What is being asked:
Search the material for the string "Keenum" and reply with how many lines contain it, nothing else.

Source information:
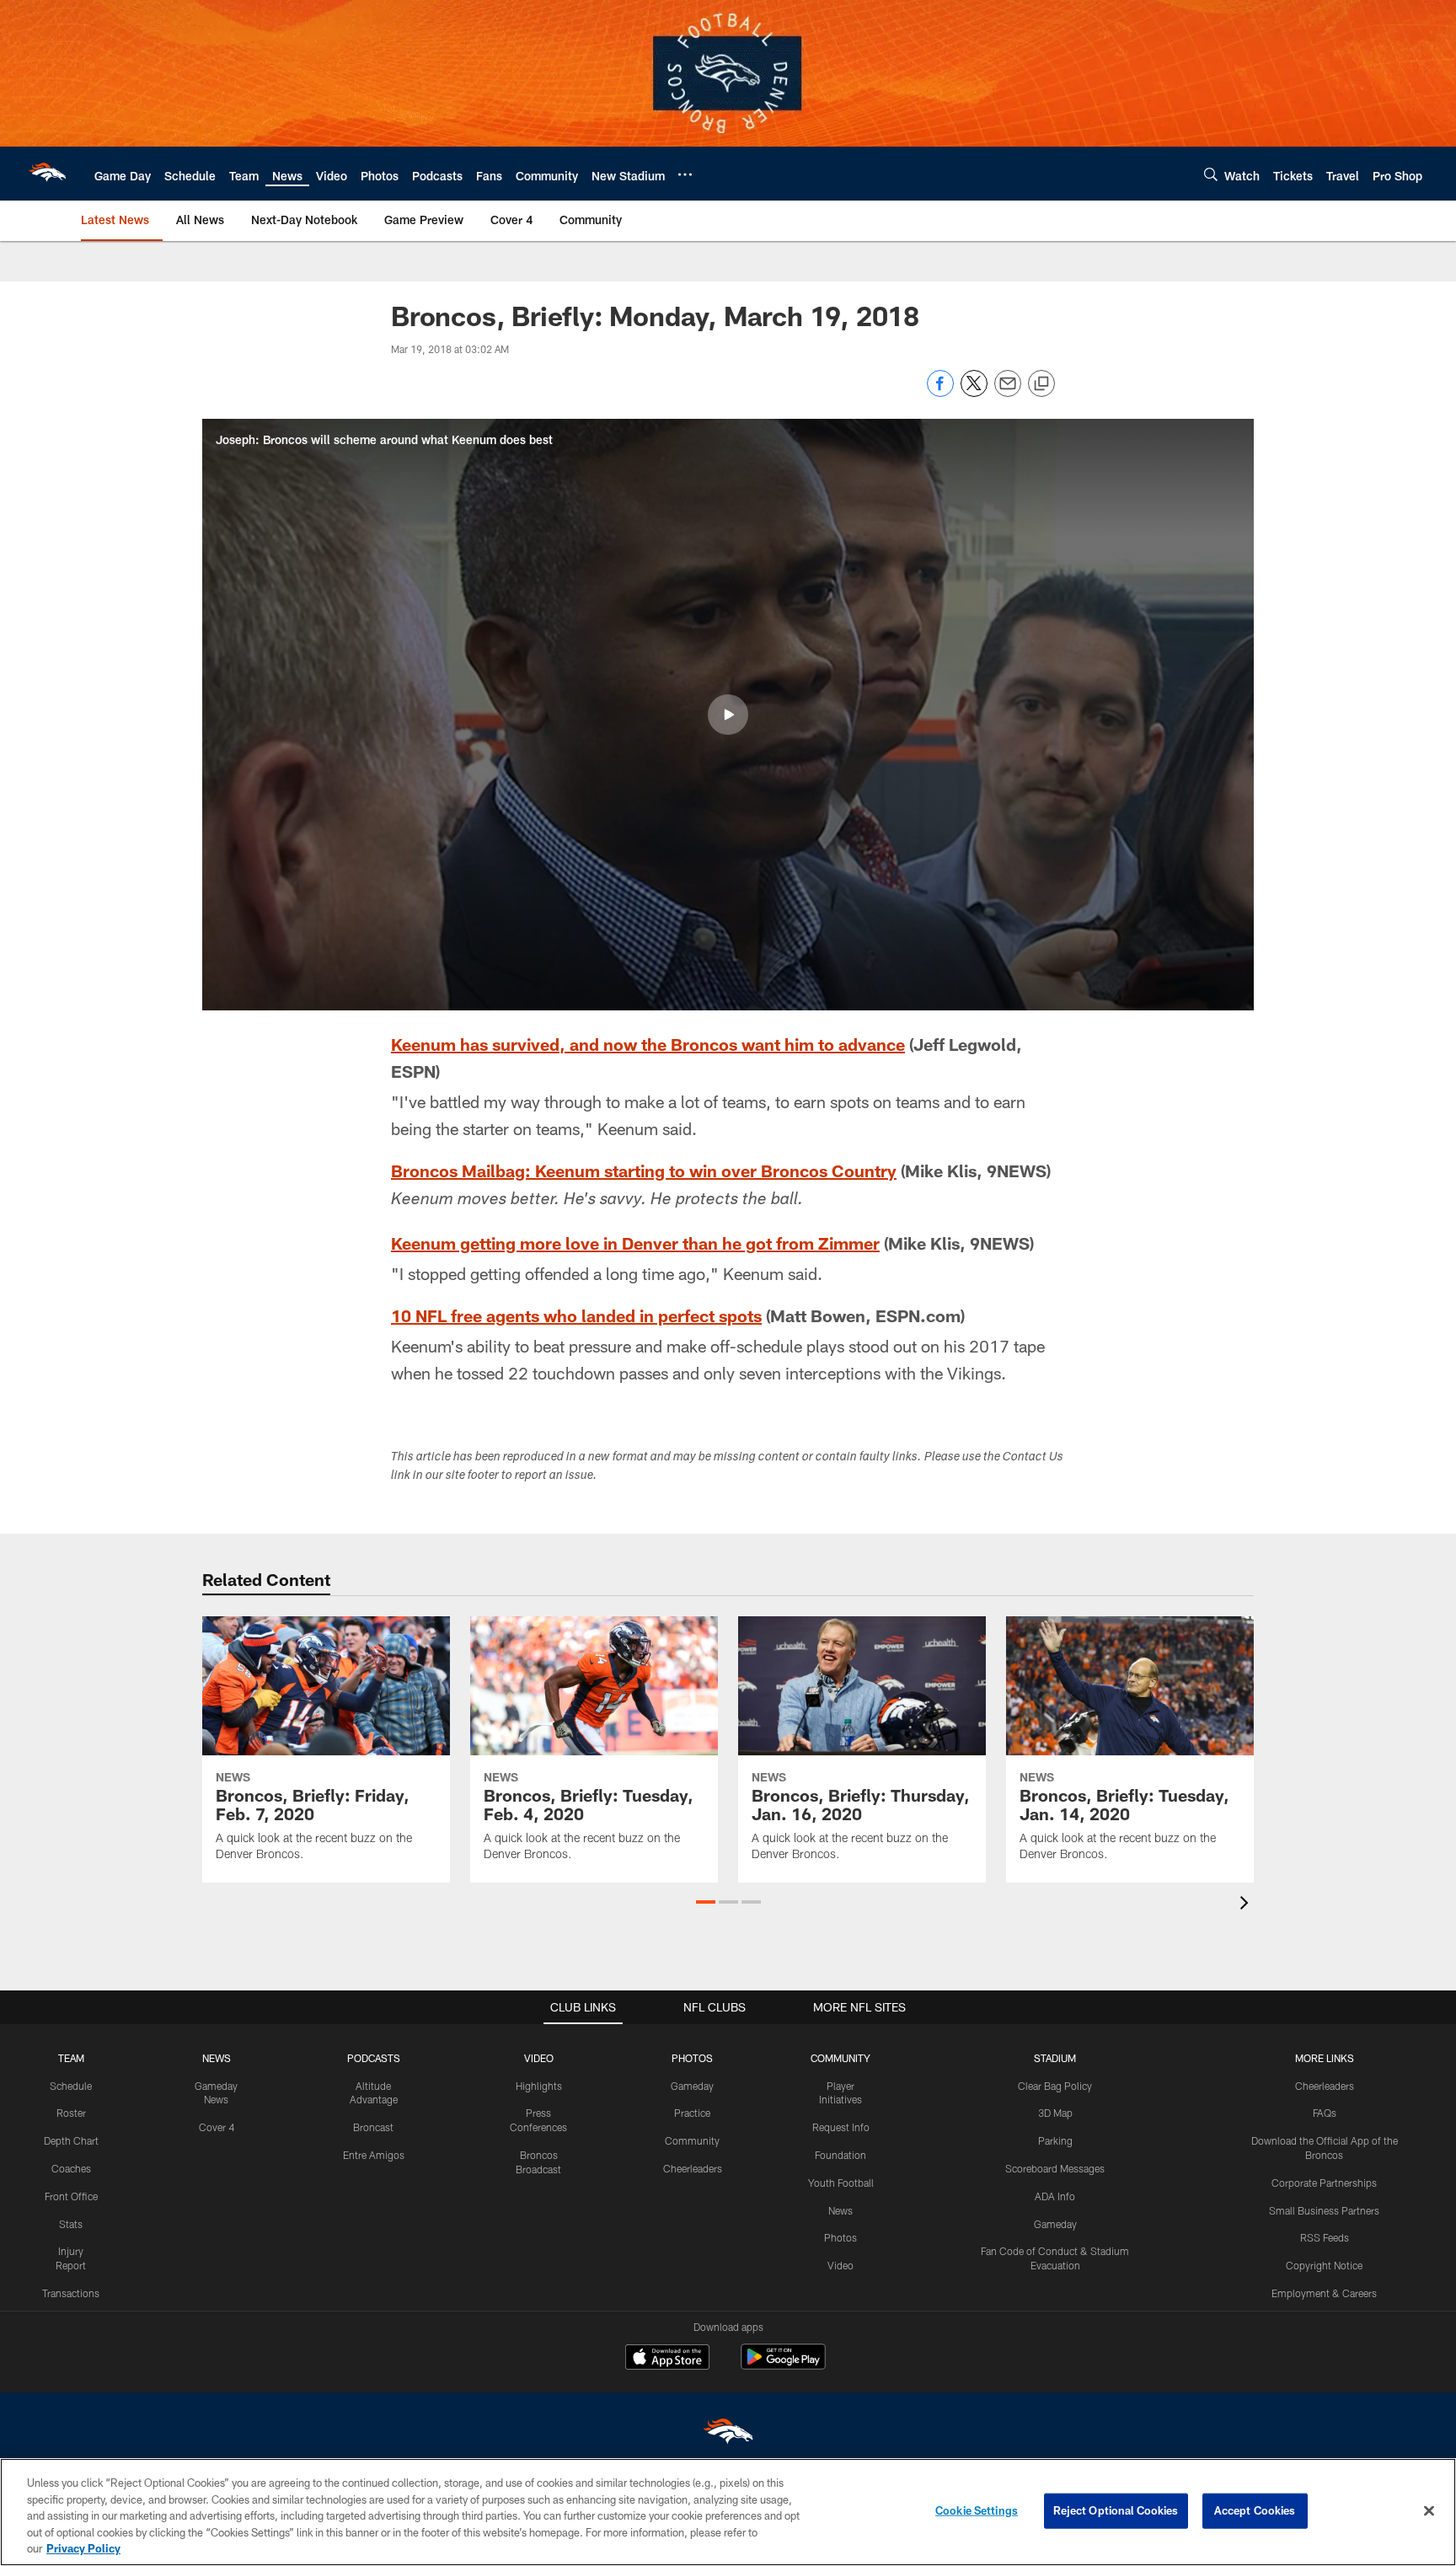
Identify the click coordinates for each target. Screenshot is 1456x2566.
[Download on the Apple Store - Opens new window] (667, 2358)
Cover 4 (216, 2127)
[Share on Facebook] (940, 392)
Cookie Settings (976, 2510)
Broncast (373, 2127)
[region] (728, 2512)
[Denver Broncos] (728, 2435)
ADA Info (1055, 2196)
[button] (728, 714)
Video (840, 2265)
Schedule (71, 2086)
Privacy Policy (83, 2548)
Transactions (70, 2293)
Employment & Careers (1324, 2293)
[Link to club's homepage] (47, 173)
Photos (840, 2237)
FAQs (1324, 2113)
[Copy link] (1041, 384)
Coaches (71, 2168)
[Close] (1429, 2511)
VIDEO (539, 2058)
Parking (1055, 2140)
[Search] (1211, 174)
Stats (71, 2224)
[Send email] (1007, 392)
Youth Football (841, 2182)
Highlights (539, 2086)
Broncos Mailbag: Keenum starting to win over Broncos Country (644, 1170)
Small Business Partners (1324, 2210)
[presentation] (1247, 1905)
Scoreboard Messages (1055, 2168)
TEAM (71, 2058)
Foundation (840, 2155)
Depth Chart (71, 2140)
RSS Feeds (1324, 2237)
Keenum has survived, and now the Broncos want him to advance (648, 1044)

Answer to the exercise:
2